Tally the lines in the items below that contain the string "each", and give only that number.

-- Dataset --
++++++++
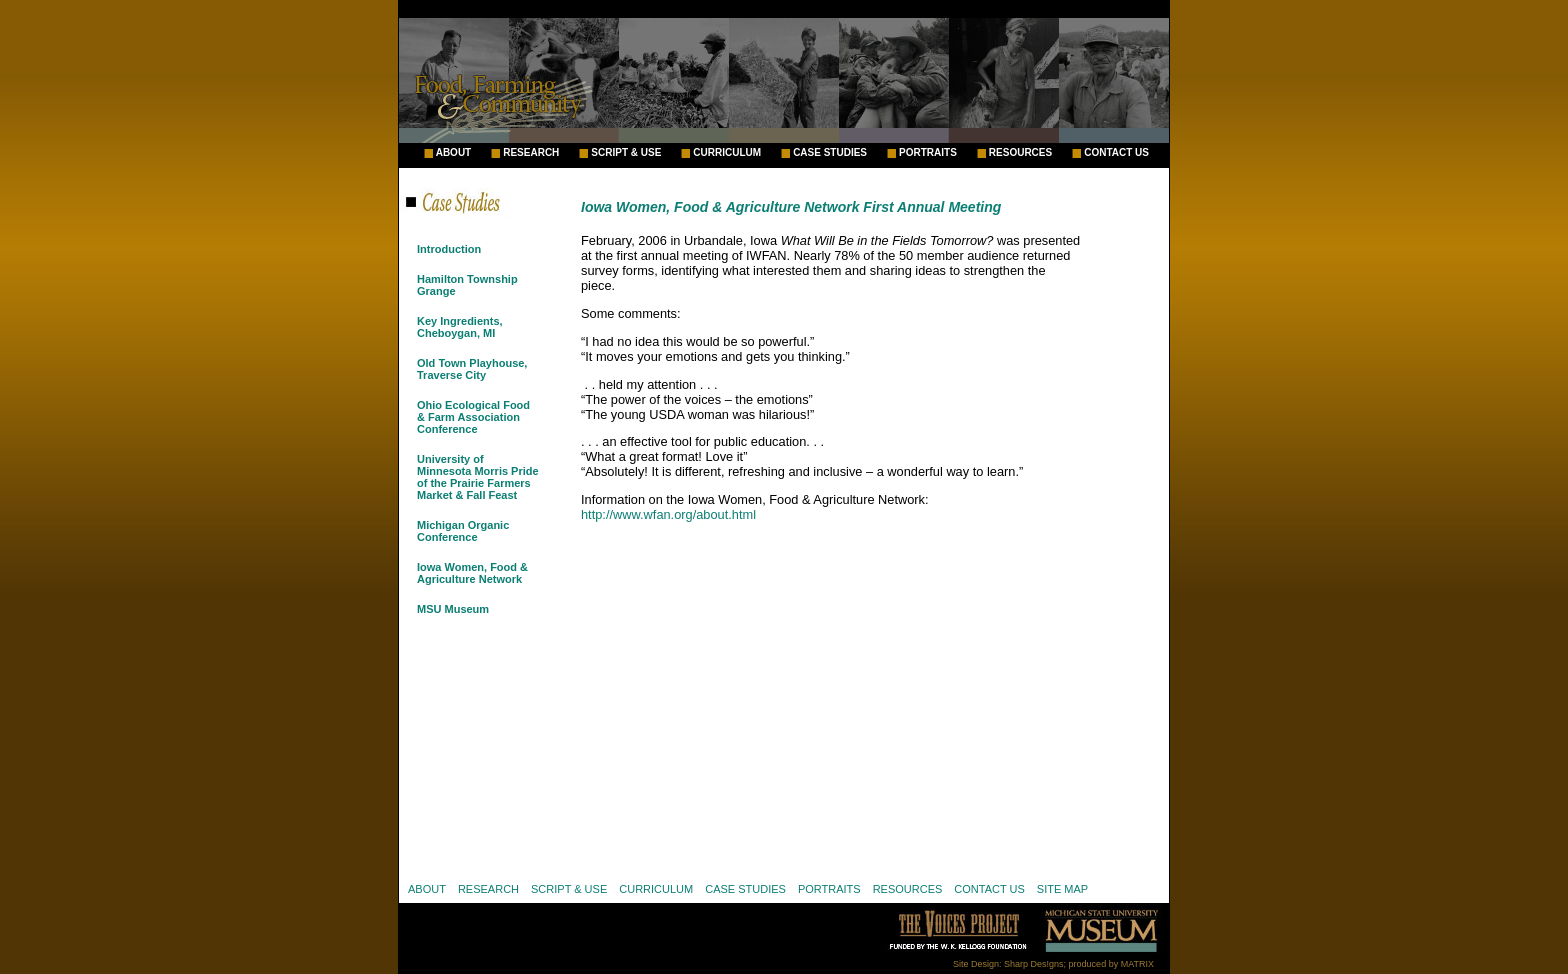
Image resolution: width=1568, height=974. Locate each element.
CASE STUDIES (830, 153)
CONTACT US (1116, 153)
++++++++
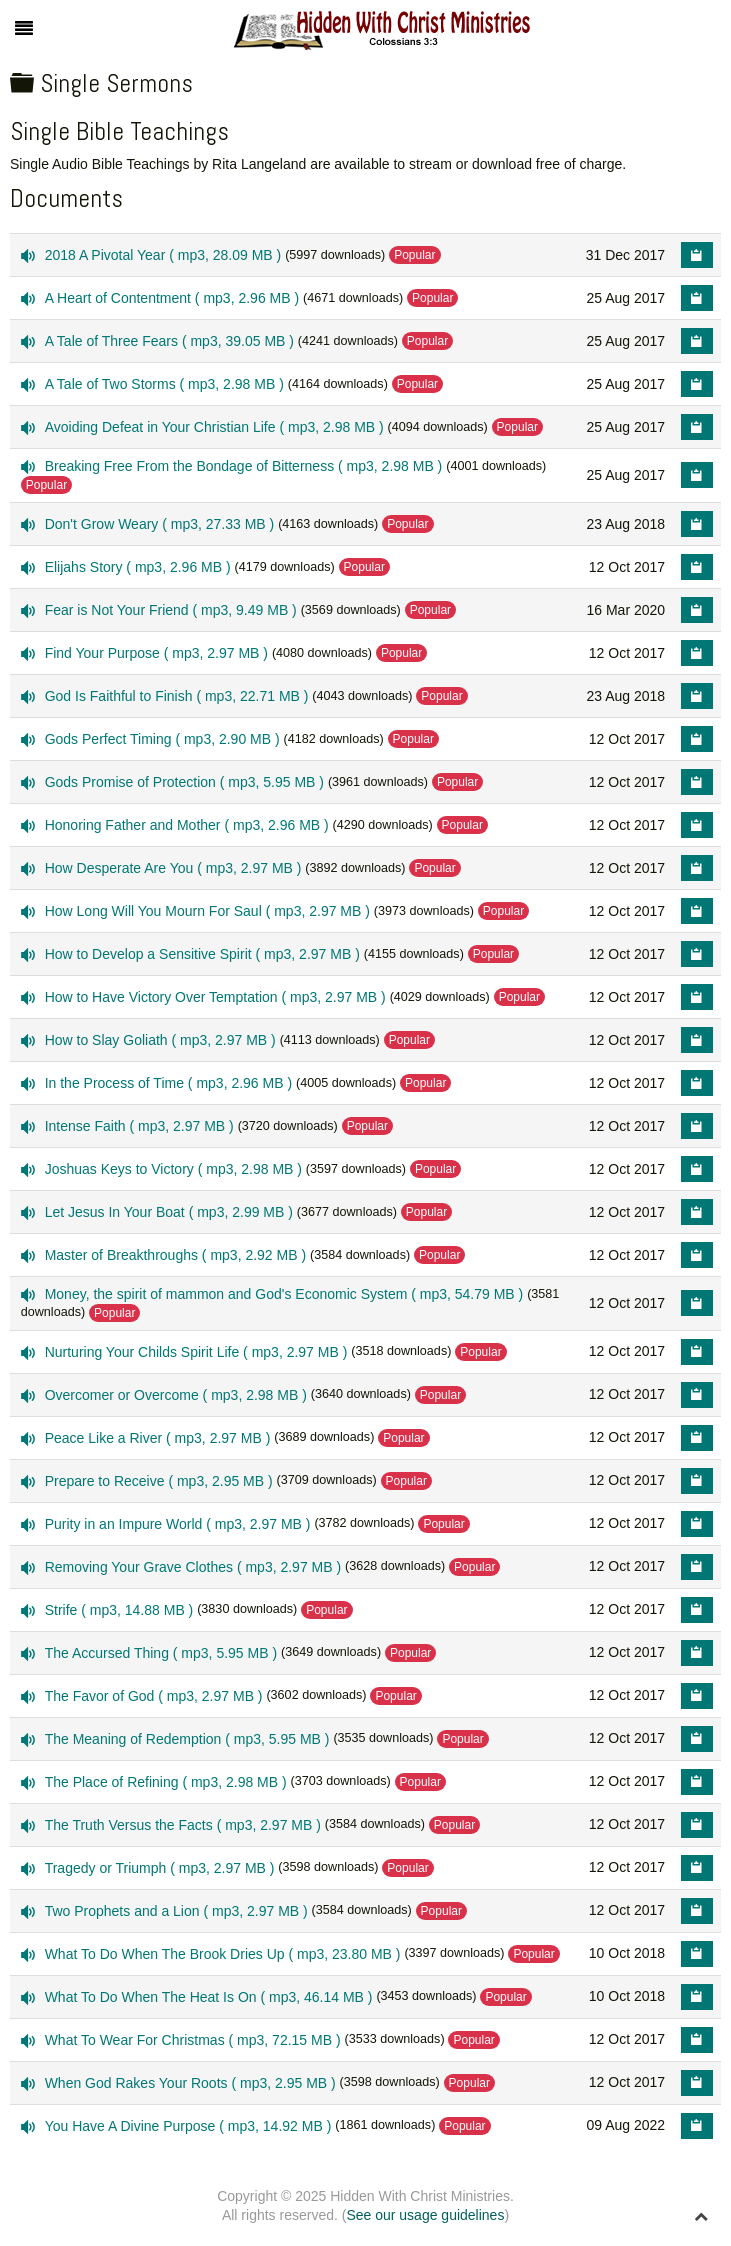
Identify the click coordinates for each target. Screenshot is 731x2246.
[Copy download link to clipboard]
++++++++
-- The reply --
2